See also this blog post. Before HBASE-5682 a client would potentially never recover when it could not reach the cluster. And before HBASE-4805 and HBASE-6326, a client could not - with good conscience - be used in a long running ApplicationServer.

An important aspect of any client library is what I like to call "time to exception". If things go wrong the client should (at least as an option) fail fast and let the calling application - which has the necessary semantic context - decide how to handle this situation.

Unfortunately the HBase and Zookeeper clients were not designed with this in mind.

Among the various time outs are:
  • ZK session timeout (zookeeper.session.timeout)
  • RPC timeout (hbase.rpc.timeout)
  • RecoverableZookeeper retry count and retry wait (zookeeper.recovery.retry, zookeeper.recovery.retry.intervalmill)
  • Client retry count and wait (hbase.client.retries.number, hbase.client.pause)
In some error paths these retry loops are nested, so that in the default setting if both ZK and HBase are down a client will throw an Exception after a whooping 20 Minutes! The application has no chance to react to outages in any meaningful way.

HBASE-6326 fixes one issue, where .META. and -ROOT- lookups would be nested, each time causing a ZK timeout N^2 times (N being the client retry count, 10 by default), which itself would be retried by RecoverableZookeeper (3 by default).

The defaults for some of these settings are optimized for the various server side components. If the network "blips" for five seconds the RegionServers should not abort themselves. So a session timeout of 180s makes sense there.

For clients running inside a stateless ApplicationServer the design goals are different. Short timeouts of five seconds seem reasonable. A failure is quickly detected and the application can react (potentially by controlled retrying).

With the fixes in the various jiras mentioned above, it is now possible (in HBase 0.94+) to set the various retry counts and timeouts to low values and get reasonably short timespans after which the client would report a connection error to calling application thread.
And this is in fact what should done when the HBaseClient (HTable, etc) is used inside an ApplicationServer for HBase requests that are synchronous in the calling thread (for example a web server serving data from HBase).


  1. Good day! Great article, but can you publish the example of configuration which sets this timeouts, because I use HBase 0.94.2 and we still have this huge connection periods...

  2. We have the following setting for some of our clients:

    hbase.client.retries.number = 3
    hbase.client.pause = 1000
    zookeeper.recovery.retry = 1 (i.e. no retry)

    We want client to fail fast when the cluster is down, but still be able to ride over moved regions.
    Lately we also switched to a circuit breaker design, where we asynchronously check the availability of the HBase cluster and fail a client immediately when it is down.

    1. Hey Lars! Can you expand on how you implemented the circuit breaker design?

    2. Bit belated. Here's an article about this:

  3. What about HTable.{get,set}OperationTimeout() ?
    How does this per-table setting interact with the global settings discussed above ?
    I can find very little documentation on {get,set}OperationTimeout() beyond a listing
    of their signatures in the javadoc API documentation.
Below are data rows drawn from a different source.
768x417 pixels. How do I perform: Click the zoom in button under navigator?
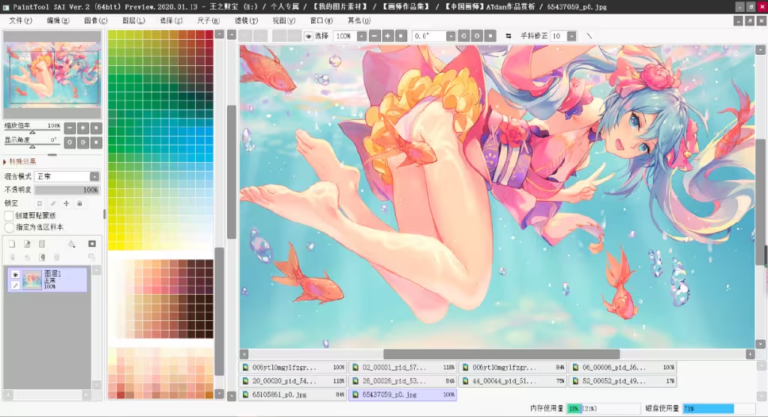82,127
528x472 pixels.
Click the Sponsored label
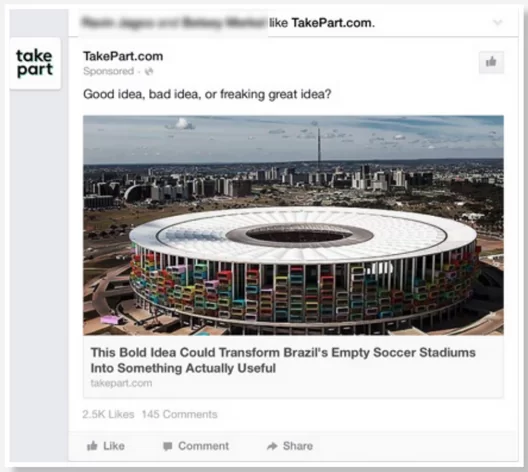108,71
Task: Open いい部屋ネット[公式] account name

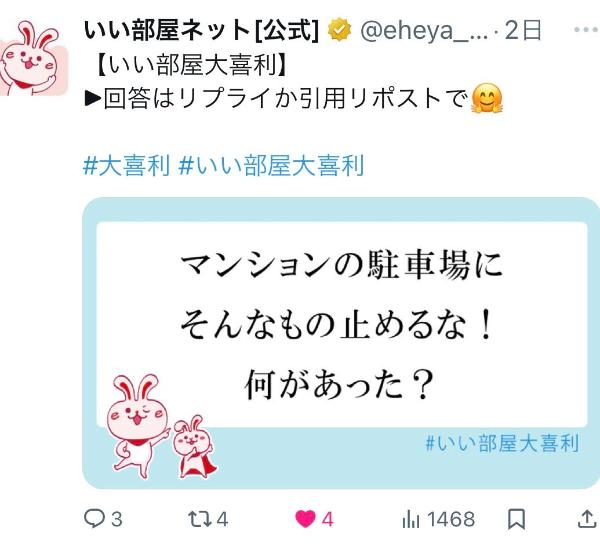Action: (x=201, y=30)
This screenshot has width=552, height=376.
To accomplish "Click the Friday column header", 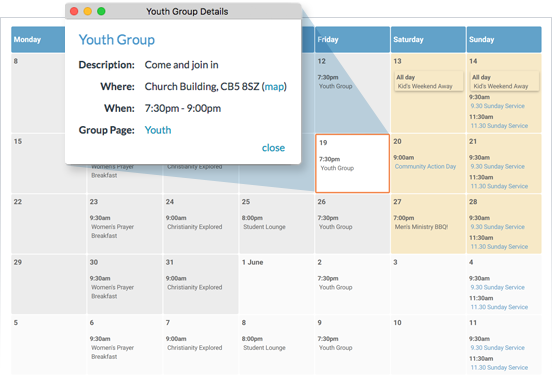I will tap(352, 39).
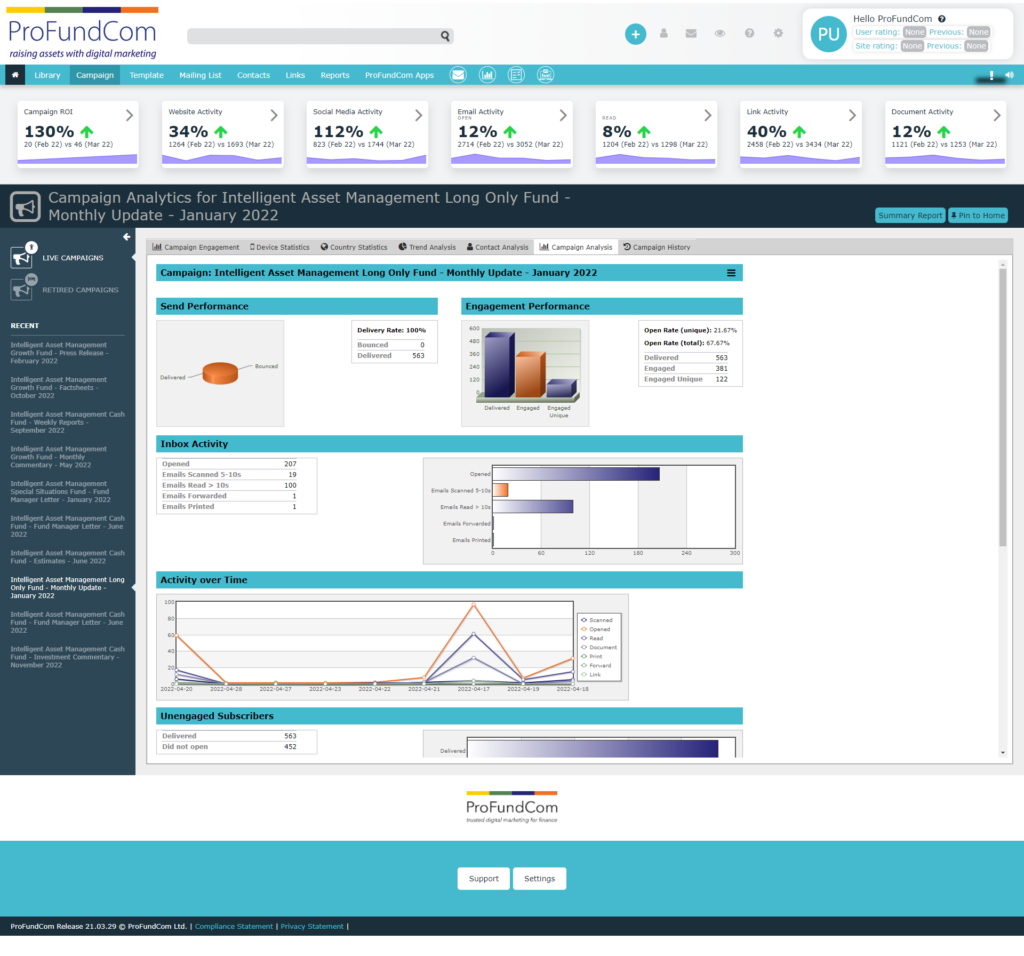Click the settings gear icon in header

coord(778,34)
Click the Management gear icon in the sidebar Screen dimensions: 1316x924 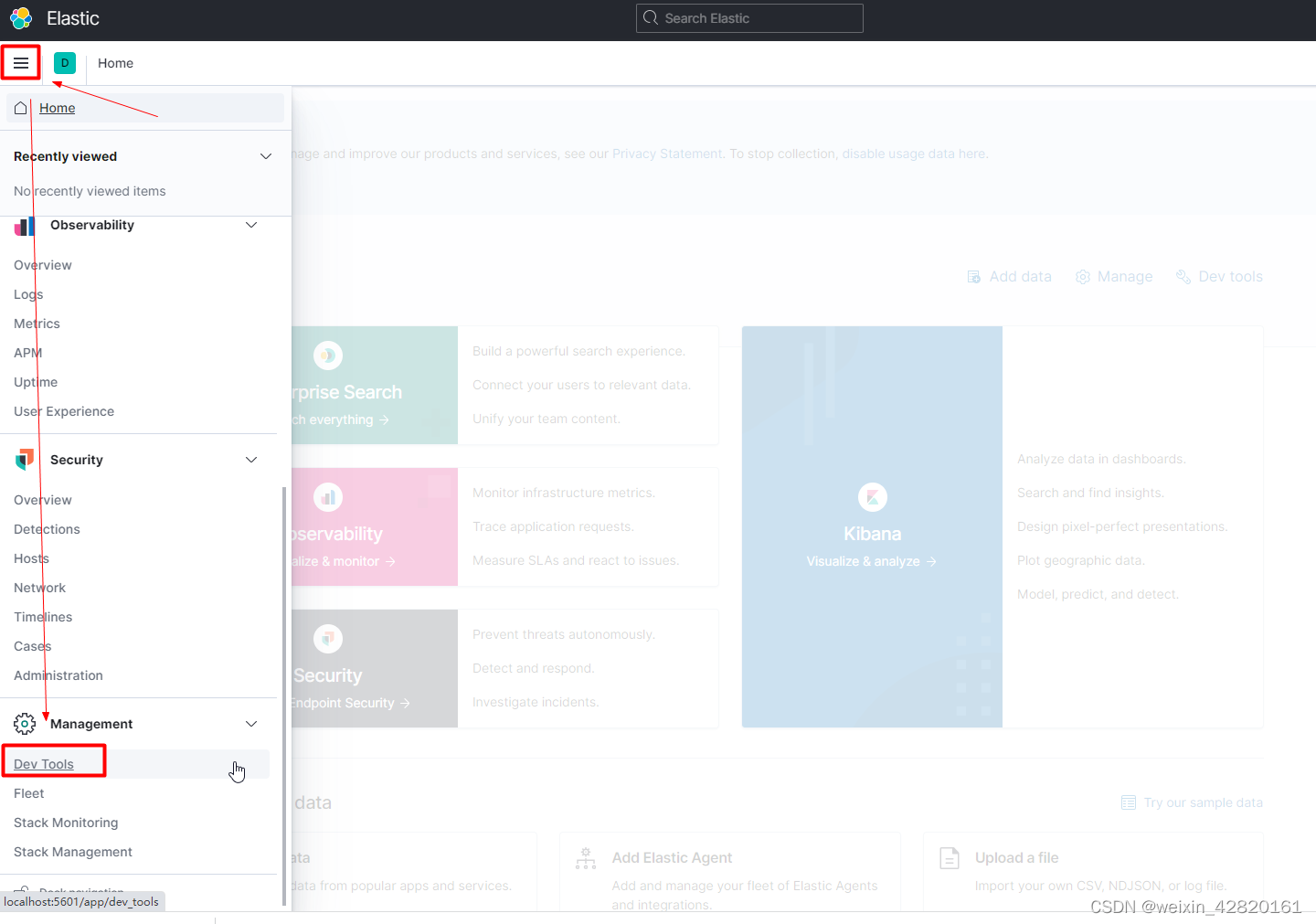click(x=25, y=723)
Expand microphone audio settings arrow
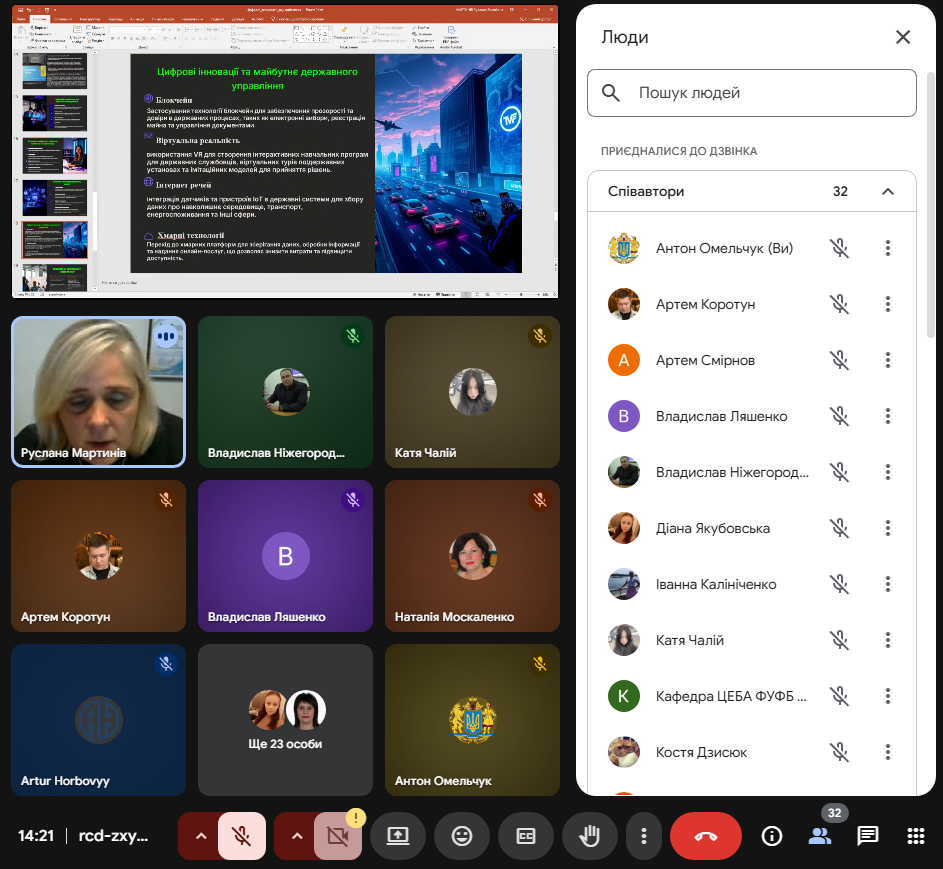943x869 pixels. [x=201, y=836]
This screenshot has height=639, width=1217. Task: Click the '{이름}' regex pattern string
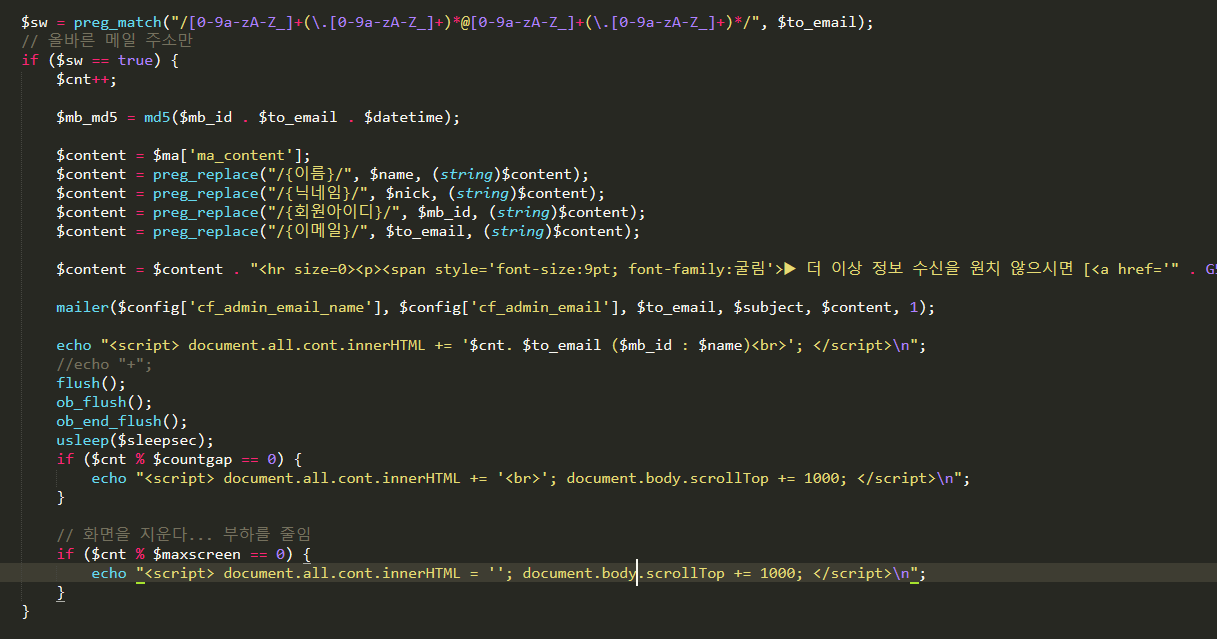(x=310, y=174)
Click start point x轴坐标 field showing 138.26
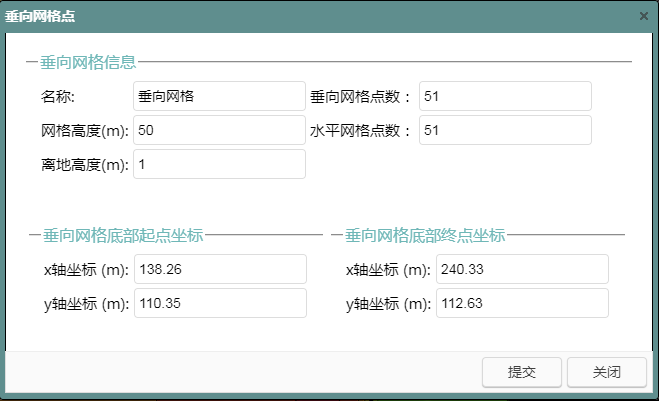The height and width of the screenshot is (401, 659). click(220, 269)
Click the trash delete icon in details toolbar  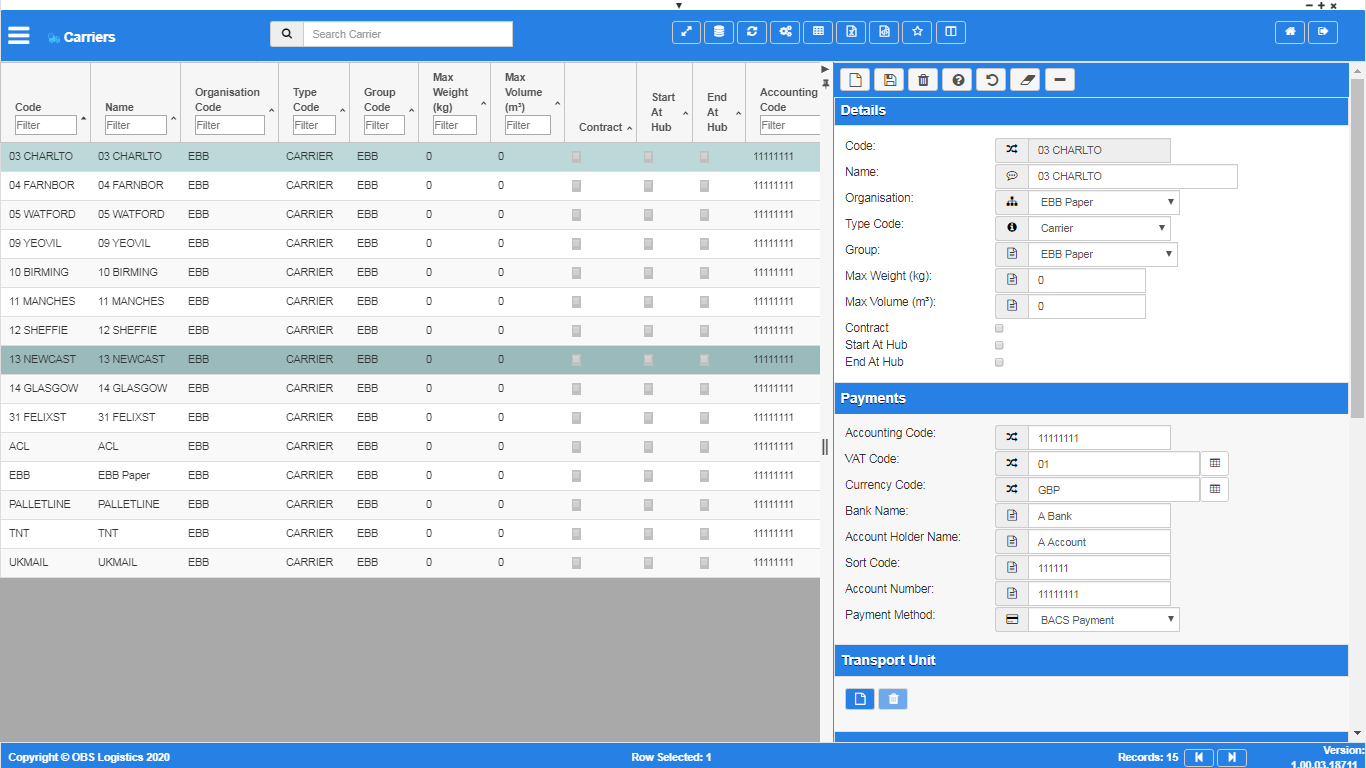coord(923,80)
  4. The operation timeout can be set globally through hbase.client.operation.timeout, or on a per-table basis via HTable.{get,set}OperationTimeout() (as you wrote).
    It allows to override hbase.rpc.timeout selectively.

    Looking at the HTable code... It is not used for all operations, which is very confusing.

  5. good article, i did setup my hbase on cluster with 3 slave node + the master, when i run ./ on one of these nodes (slave 2)i get connection time out.